Another common threat to residuals is the specter of your ISO declaring bankruptcy. If that happens, the sales agent’s residuals could be subject to termination. As these are unsecured claims, there just may not be enough money to pay residuals. Or, through the bankruptcy process, the ISO often has the option to terminate its contracts with sales agents and also to terminate any further residual payments.

How Has It Played Out:

The good news is for the most part, whenever one of these types of events leading to the demise of the ISO has happened, is has not caused too much hardship for sales agents. In the case of the FTC actions, the companies in question were eventually sold for many millions of dollars. That is because for the most part many of their merchants were internally generated by the ISO’s questionable sales practices. Thus, after the ISO was seized by the government, the merchants were provided compensation and the opportunity to terminate their contracts. As a result, after that process was completed the remaining merchants were those that likely would stay processing with the ISO for the foreseeable future. Those types of merchants are valuable and hence were attractive to certain buyers.

Another reason most ISOs continue to pay residuals even if there are subject to governmental seizure or bankruptcy is because if any large ISO were to just stop paying residuals to all its sales agents, most sales agents would go in and move as many merchants as they could. This would make that portfolio of merchants worthless to a buyer. So, in order to preserve the value of the portfolio to sell it off, the FTS or the bankruptcy court has to make some accommodation to the sales agents. The sales agents may not get everything they were entitled to under their previous agent agreements, but they will get enough to keep them from pillaging the merchants so that the bulk of the value of the portfolio to the ISO can be maintained.

How To Minimize Risk:

There are a number of things you can do to reduce the risk of having your residuals terminated because of financial problems at your ISO. One of the first and probably most powerful things you can do is to do your own due diligence on the ISO. Ask people in the industry if the ISO has a good reputation for paying sales agents and for making sound business decisions. There are industry consultants, accountants, attorneys and industry veterans you can ask for their opinion about an ISO. Also, industry trade publications, forums and trade organizations are another place to learn about an ISO and internet searches can let you know about how merchants view the ISO. You need to confirm that the ISO is reputable and run by people that have a stellar reputation in the industry or it may be best to find another business partner.

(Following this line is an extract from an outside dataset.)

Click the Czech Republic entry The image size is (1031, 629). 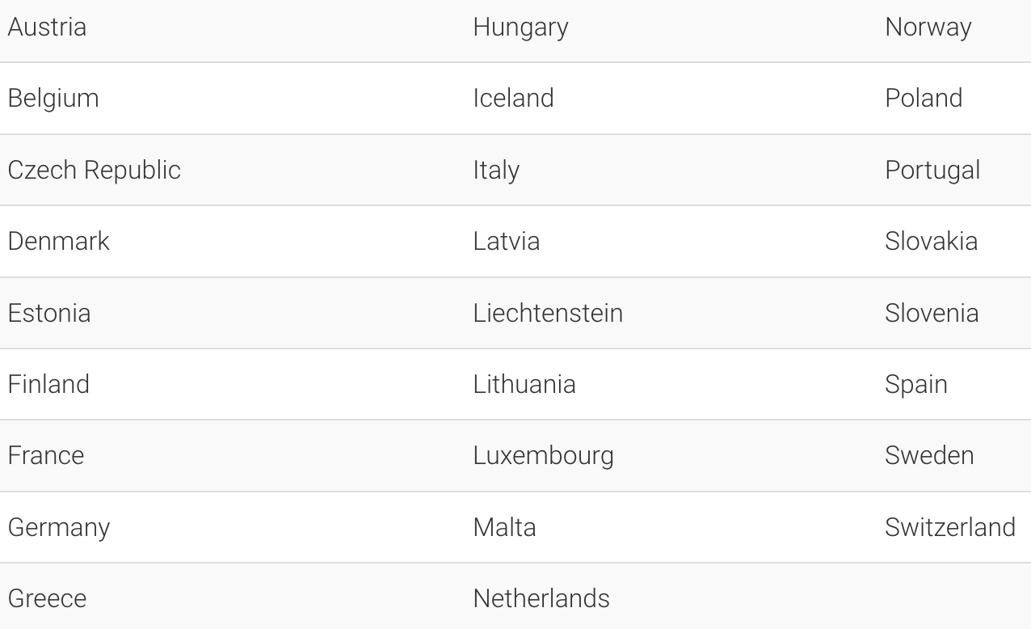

Another issue to inquire about is the underwriting practices of the ISO. You may not realize it, but you are becoming part of a community when you start writing for an ISO. You are going to be part of a community of merchants and other sales agents all dependent upon that ISO for their livelihood. If that ISO takes on other sales agents that are lying to merchants, that could come back and result in an FTC action that could impact your residuals. Likewise, if the ISO does not have good underwriting in place and effective risk monitoring, then your residuals could be at risk if there is a large merchant loss. As a sales agent, you may like the fact that your ISO will take just about any merchant. However, such lax underwriting could backfire and cost you your residuals.

The main lesson to be learned is “know your ISO.” An ISO is not going to provide you with financial statements, so the best thing you can do is to find out everything else you can about it. Does the ISO has a reputation for honesty, is it well respected in the industry and does it have a strong financial backer like a publicly held parent company? Ask these and as many other questions as you can think of before you commit to sending your business to an ISO that will in essence be in control of the livelihood that supports you and your family.